How can a member of Congress get involved in the Open World program or request programming? Located on Capitol Hill, Open World is always available to stop by and meet with members or staff to discuss their priorities for the program and initiatives we might support. We link Members to the leaders of countries and regions they are most interested in. Members can request that a delegation be hosted in their state or district, or that we schedule an in-depth briefing by our participants. We can tailor a visit by rising leaders of countries important to U.S. policy tailored to a Member’s particular interest.

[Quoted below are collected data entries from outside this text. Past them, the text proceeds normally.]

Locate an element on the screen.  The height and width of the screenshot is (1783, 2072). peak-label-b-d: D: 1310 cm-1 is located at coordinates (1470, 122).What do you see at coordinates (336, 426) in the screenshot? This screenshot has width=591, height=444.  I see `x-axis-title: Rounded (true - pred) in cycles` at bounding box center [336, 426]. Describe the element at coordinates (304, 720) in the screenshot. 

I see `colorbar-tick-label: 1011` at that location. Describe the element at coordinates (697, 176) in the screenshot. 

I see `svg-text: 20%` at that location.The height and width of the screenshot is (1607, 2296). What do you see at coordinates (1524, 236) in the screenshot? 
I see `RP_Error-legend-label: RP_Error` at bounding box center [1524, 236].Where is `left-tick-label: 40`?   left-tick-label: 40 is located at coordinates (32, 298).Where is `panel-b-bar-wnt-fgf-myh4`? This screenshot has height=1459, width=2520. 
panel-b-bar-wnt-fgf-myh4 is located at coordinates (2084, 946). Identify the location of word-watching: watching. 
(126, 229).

How does Open World ensure that it is a resource, an asset, and a sound investment for Congress? It’s not easy. While we have the lowest cost, and most efficient exchange program in the U.S. government, with a staff of six, we don’t always broadcast as well as we might the kind of targeted, results oriented programming we do. As an example, when Members of Congress, and of the Ukrainian Caucus in the House and the Senate, noted the very human consequences of the Russian incursion into Ukraine, we responded with a Post-traumatic Stress Disorder program with Yale Medical School ( who contributed pro bono). The result was the participants set up clinics in their region, and others brought the training they received to colleagues on the front lines. Along those same lines, the Russian Federation is waging a very successful information war. Our Board Trustees approved more delegates who are engaged in on-line response to Russian disinformation.
How do host communities help shoulder the cost burden of hosting the delegations? We have triple the number of communities requesting to be part of the program as we have slots to give them. Our host communities cover 20% of our costs, meals, transportation, cultural events. But even more than money, they show our delegates the spirit of volunteerism, the hospitality that our visitors remark is the best part of the program. Our surveys show a significant change for the better of perceptions of the U.S. Since delegates stay with families, they see the U.S. from the inside out. Priceless.
What is the future of the Open World program? Open World continues to fulfill its mission to serve Members of Congress who desire to both better inform their own foreign policy formulation, and inform other nations of U.S. values. Under the guidance of our Board of Trustees, which includes six Members of Congress, we will continue to introduce young foreign leaders to the American democratic governing systems and free market operations at every level: federal, state, and local. Open World will continue its relationship with the network of leaders it has enlisted, especially with those from countries crucial to American national security interests.